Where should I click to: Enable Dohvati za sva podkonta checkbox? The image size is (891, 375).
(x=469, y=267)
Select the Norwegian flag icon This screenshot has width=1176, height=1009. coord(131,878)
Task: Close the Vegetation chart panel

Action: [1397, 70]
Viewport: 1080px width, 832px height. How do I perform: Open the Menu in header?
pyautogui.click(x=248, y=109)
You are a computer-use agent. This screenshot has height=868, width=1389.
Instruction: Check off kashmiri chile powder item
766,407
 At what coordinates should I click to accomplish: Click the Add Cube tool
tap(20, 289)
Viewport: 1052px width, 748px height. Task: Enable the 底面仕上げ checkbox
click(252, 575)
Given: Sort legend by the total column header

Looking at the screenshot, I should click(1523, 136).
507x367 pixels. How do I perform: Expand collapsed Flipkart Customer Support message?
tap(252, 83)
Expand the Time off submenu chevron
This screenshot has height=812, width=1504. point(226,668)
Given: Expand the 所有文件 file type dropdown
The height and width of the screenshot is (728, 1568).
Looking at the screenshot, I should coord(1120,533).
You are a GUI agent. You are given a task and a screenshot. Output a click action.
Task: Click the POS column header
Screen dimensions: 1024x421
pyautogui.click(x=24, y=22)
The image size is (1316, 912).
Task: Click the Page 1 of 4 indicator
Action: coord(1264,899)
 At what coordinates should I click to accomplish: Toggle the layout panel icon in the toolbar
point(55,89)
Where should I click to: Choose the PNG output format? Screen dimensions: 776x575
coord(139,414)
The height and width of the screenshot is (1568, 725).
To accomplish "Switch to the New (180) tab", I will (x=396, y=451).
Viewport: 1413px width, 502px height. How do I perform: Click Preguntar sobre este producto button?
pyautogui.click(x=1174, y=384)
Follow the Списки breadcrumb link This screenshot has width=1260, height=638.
◇ ◇ ◇
▶ WHAT THIS TASK INVOLVES
Return each line of the data above that contains the string "screenshot". Case counts.

▶ OUTPUT OF THE TASK
Select the Norwegian flag icon This screenshot has width=1176, height=1009. coord(131,878)
You are a computer-use agent. This screenshot has height=868, width=1389.
Looking at the screenshot, I should click(1523, 136).
This screenshot has height=812, width=1504. point(226,668)
The height and width of the screenshot is (728, 1568).
Looking at the screenshot, I should coord(1120,533).
You are a GUI agent. You are given a task and a screenshot. Output a click action.
The height and width of the screenshot is (1568, 725).
Follow the Списки breadcrumb link This screenshot has width=1260, height=638.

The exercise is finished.